A0497
Title: How much data is enough? Effective sample size in Bayesian graphical models
Authors: Giuseppe Arena - University of Amsterdam (Netherlands) [presenting]
Lourens Waldorp - University of Amsterdam (Netherlands)
Maarten Marsman - University of Amsterdam (Netherlands)
Abstract: In Bayesian analysis, the concept of effective sample size (ESS) applies separately to both the data and the prior, quantifying the independent information provided by the data beyond what is already encoded in an informative prior derived from a previous study. In graphical models such as Gaussian graphical models (GGMs), calculating the ESS becomes challenging due to the complexity of the model and the dependencies among parameters.

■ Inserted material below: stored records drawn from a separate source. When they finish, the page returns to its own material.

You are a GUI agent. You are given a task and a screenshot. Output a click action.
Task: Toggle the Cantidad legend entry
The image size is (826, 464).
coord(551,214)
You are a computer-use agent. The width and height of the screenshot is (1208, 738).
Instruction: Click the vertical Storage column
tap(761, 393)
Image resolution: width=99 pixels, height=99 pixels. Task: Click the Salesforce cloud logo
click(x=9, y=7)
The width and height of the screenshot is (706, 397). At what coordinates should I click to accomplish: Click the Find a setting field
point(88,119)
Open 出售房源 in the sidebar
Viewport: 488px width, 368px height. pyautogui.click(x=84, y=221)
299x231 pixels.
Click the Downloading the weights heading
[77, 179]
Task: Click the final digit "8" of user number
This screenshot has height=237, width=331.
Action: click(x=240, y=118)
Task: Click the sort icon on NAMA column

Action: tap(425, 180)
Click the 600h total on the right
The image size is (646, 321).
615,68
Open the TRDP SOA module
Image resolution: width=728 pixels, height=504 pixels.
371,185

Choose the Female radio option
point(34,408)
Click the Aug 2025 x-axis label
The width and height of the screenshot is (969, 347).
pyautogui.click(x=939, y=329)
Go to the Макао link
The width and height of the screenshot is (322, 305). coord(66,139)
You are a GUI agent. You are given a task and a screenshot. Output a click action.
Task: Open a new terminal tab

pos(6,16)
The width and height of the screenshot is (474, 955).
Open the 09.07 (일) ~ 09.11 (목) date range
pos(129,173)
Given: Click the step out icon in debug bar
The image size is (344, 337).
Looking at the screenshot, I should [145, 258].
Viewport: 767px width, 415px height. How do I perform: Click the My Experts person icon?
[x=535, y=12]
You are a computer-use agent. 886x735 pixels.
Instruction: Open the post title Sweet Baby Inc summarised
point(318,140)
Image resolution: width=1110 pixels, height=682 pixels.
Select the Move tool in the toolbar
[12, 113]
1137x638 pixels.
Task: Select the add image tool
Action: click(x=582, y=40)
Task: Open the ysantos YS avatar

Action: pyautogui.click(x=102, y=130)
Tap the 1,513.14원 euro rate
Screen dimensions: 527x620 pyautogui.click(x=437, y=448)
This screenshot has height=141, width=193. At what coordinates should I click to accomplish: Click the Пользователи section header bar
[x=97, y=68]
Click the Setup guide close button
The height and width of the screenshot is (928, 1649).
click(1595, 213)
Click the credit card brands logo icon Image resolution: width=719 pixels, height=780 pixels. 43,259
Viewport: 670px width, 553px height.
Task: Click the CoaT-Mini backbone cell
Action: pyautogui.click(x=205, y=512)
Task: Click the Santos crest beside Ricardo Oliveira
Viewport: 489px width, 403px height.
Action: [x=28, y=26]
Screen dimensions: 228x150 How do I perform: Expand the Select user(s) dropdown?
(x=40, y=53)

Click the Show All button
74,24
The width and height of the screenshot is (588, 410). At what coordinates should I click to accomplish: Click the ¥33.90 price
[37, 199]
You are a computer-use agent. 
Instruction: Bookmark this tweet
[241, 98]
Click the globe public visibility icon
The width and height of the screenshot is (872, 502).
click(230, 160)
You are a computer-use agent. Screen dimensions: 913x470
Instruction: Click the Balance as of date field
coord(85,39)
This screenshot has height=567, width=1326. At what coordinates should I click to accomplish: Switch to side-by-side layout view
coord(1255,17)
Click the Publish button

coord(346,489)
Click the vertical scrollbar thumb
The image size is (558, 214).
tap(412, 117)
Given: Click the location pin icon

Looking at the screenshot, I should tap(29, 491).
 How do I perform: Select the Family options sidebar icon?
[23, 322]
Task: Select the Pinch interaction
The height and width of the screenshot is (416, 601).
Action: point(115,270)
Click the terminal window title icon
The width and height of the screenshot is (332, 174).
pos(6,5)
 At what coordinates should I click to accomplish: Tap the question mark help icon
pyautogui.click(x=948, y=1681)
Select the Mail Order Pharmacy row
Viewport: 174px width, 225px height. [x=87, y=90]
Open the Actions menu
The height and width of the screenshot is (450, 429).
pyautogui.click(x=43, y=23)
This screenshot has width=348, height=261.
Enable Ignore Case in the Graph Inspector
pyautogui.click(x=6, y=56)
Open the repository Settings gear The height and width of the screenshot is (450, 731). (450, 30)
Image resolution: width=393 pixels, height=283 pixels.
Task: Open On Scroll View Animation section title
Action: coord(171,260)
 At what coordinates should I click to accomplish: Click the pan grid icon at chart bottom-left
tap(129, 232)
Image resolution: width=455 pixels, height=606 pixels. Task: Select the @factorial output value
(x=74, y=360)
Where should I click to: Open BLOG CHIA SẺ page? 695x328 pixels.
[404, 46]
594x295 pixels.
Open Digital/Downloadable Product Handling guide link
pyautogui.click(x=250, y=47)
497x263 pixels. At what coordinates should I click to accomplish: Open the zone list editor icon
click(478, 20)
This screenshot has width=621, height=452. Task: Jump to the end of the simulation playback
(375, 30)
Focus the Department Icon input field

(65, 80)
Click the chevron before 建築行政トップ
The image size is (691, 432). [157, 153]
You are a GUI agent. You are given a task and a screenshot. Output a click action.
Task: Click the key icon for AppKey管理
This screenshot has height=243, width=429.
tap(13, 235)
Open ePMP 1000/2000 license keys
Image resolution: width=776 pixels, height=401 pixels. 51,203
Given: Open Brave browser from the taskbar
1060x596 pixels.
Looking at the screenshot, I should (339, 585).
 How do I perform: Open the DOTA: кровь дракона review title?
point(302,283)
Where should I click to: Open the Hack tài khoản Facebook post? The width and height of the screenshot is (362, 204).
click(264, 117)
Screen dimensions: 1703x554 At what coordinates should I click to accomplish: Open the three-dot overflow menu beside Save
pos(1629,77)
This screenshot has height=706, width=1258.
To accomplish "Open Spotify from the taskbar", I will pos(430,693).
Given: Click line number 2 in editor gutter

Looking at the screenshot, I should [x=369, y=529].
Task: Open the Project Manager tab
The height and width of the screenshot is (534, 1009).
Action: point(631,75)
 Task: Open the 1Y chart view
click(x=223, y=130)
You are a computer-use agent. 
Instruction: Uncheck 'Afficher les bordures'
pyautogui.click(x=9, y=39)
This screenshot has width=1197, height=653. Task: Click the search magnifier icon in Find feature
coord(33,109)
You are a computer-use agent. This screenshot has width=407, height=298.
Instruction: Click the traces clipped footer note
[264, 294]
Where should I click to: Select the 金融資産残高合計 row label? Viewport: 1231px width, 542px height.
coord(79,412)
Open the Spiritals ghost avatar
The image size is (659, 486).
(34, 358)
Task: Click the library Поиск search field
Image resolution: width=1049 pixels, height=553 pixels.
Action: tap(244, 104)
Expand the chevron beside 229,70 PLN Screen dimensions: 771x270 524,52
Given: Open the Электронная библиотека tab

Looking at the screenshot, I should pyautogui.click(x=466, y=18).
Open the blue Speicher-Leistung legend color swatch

While extensive prior work has introduced methods for estimating the ESS of data and prior, their use in the context of Bayesian graphical models remains relatively unexplored. The methodology for calculating the ESS of data and informative priors in GGMs is first outlined. Two common research scenarios are then considered: Planning a Bayesian analysis with a known informative prior and calibrating priors to prevent prior dominance in the posterior. In the former, the ESS quantifies the amount of data needed to balance prior influence, supporting robust inference. In the latter, the ESS is used to evaluate prior dominance, guiding the appropriate adjustments to maintain reliable posterior inference. The discussion concludes with methodological extensions for estimating the ESS in ordinal Markov random fields.